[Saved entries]
..........
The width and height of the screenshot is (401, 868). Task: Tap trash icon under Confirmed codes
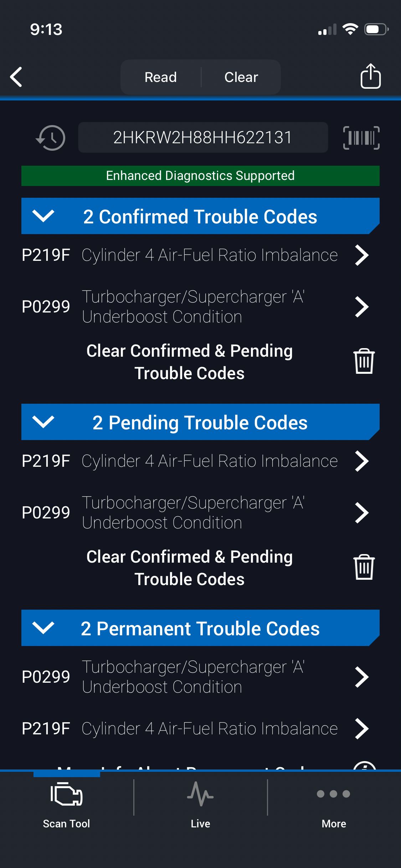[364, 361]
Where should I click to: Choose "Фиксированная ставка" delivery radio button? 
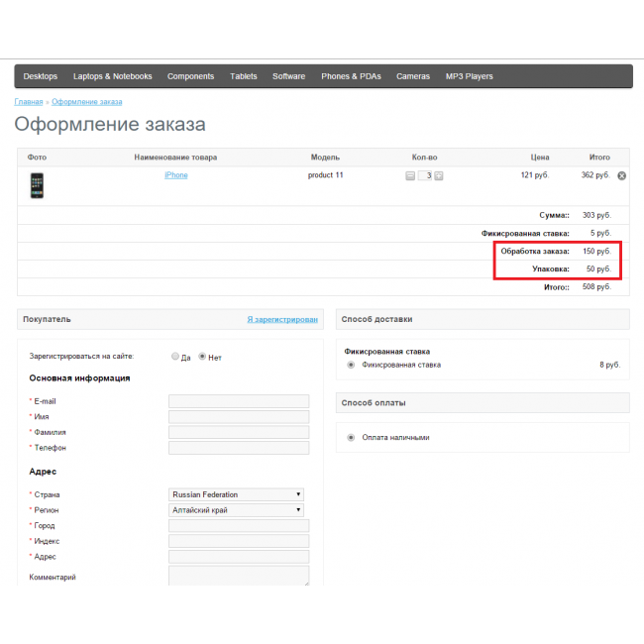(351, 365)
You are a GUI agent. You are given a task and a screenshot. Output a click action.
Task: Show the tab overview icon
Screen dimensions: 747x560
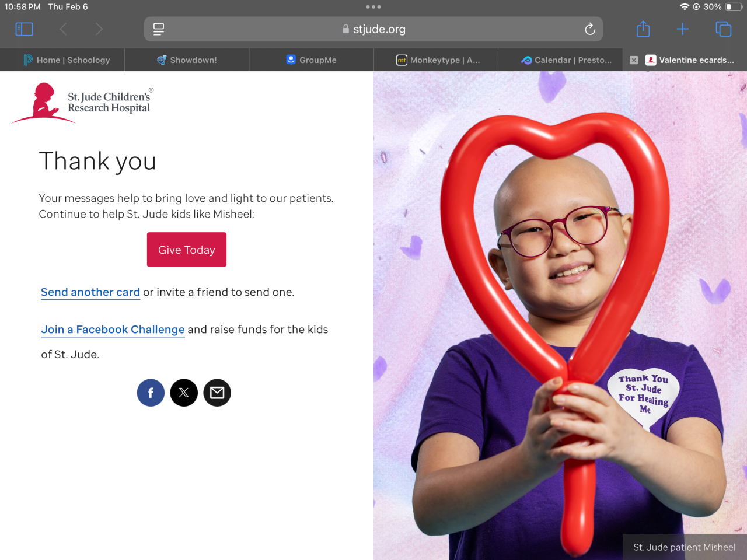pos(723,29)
..........
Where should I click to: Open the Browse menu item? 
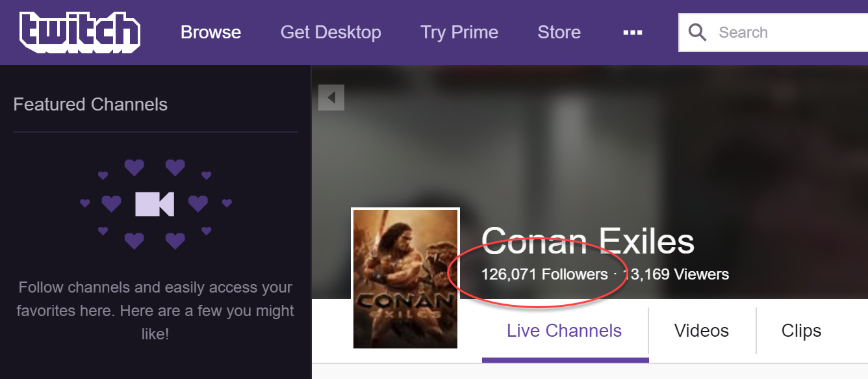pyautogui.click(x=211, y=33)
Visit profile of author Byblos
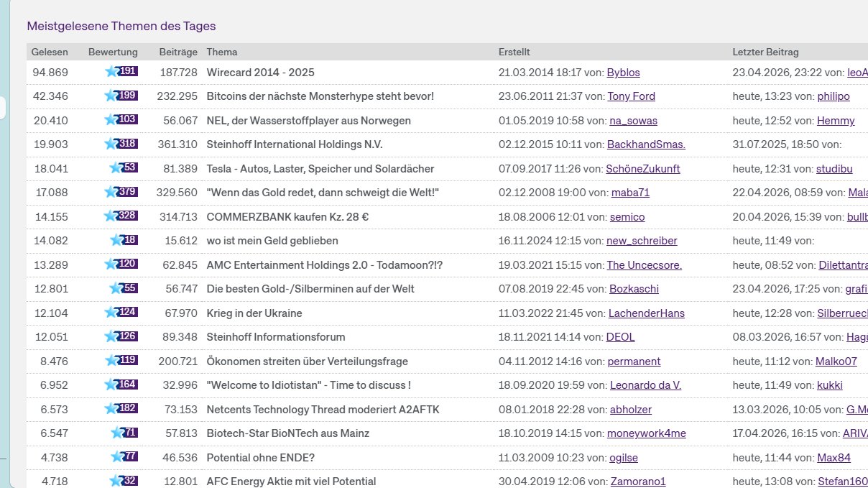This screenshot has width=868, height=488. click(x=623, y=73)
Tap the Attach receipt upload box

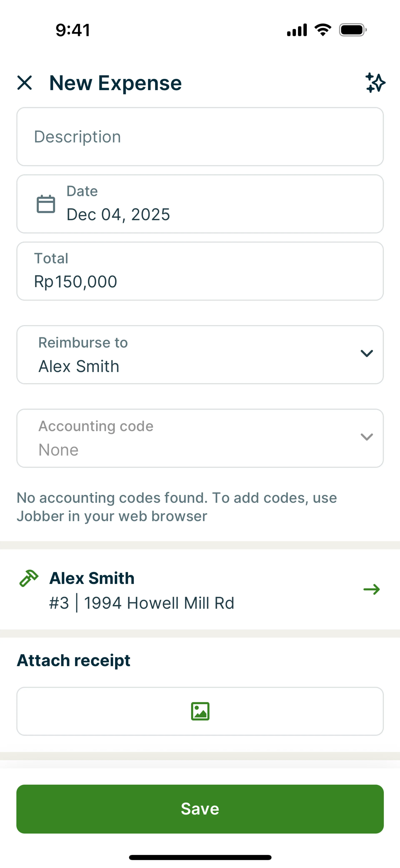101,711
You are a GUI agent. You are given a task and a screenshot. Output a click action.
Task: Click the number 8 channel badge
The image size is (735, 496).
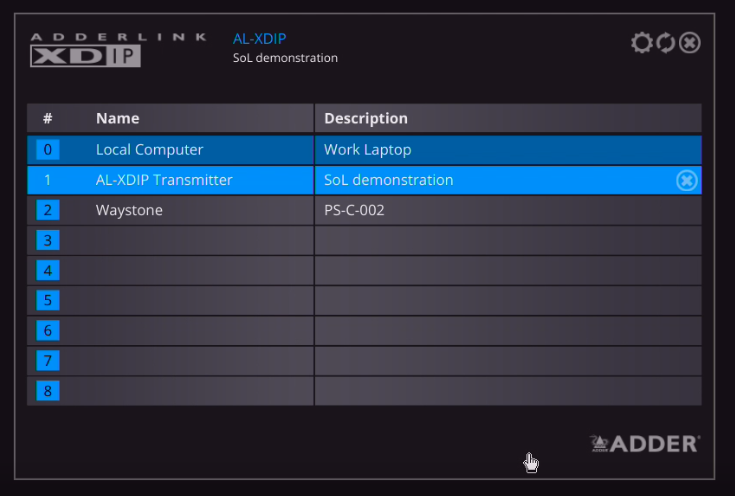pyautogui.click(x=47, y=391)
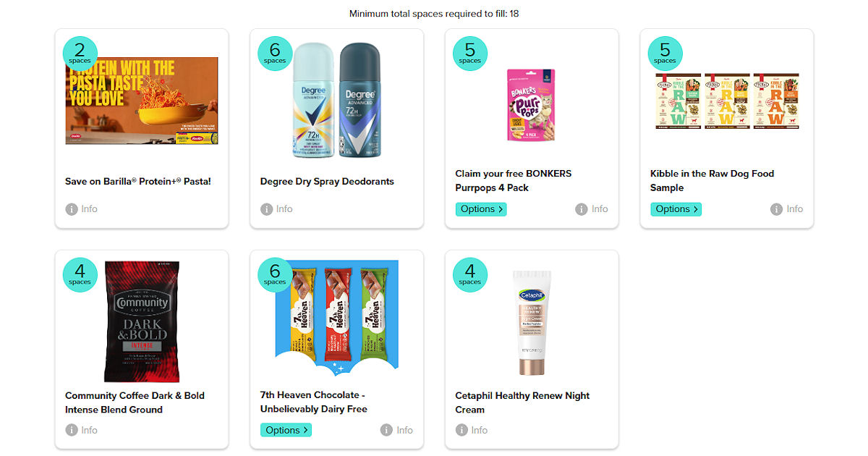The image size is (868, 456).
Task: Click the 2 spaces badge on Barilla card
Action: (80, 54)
..........
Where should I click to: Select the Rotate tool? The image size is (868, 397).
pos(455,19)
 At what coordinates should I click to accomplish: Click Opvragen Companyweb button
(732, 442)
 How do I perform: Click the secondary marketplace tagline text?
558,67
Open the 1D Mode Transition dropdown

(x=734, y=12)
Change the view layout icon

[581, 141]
..........
From the records above, transcribe exactly the lines starting at the one containing "Where should I click to: Open" and ending at the one containing "Task: Click the number 8 channel badge". Skip the pictures.

Where should I click to: Open the Browse menu item? 
pyautogui.click(x=211, y=33)
Visit profile of author Byblos
This screenshot has width=868, height=488. click(x=623, y=73)
Tap the Attach receipt upload box

101,711
You are a GUI agent. You are given a task and a screenshot. Output a click action.
Task: Click the number 8 channel badge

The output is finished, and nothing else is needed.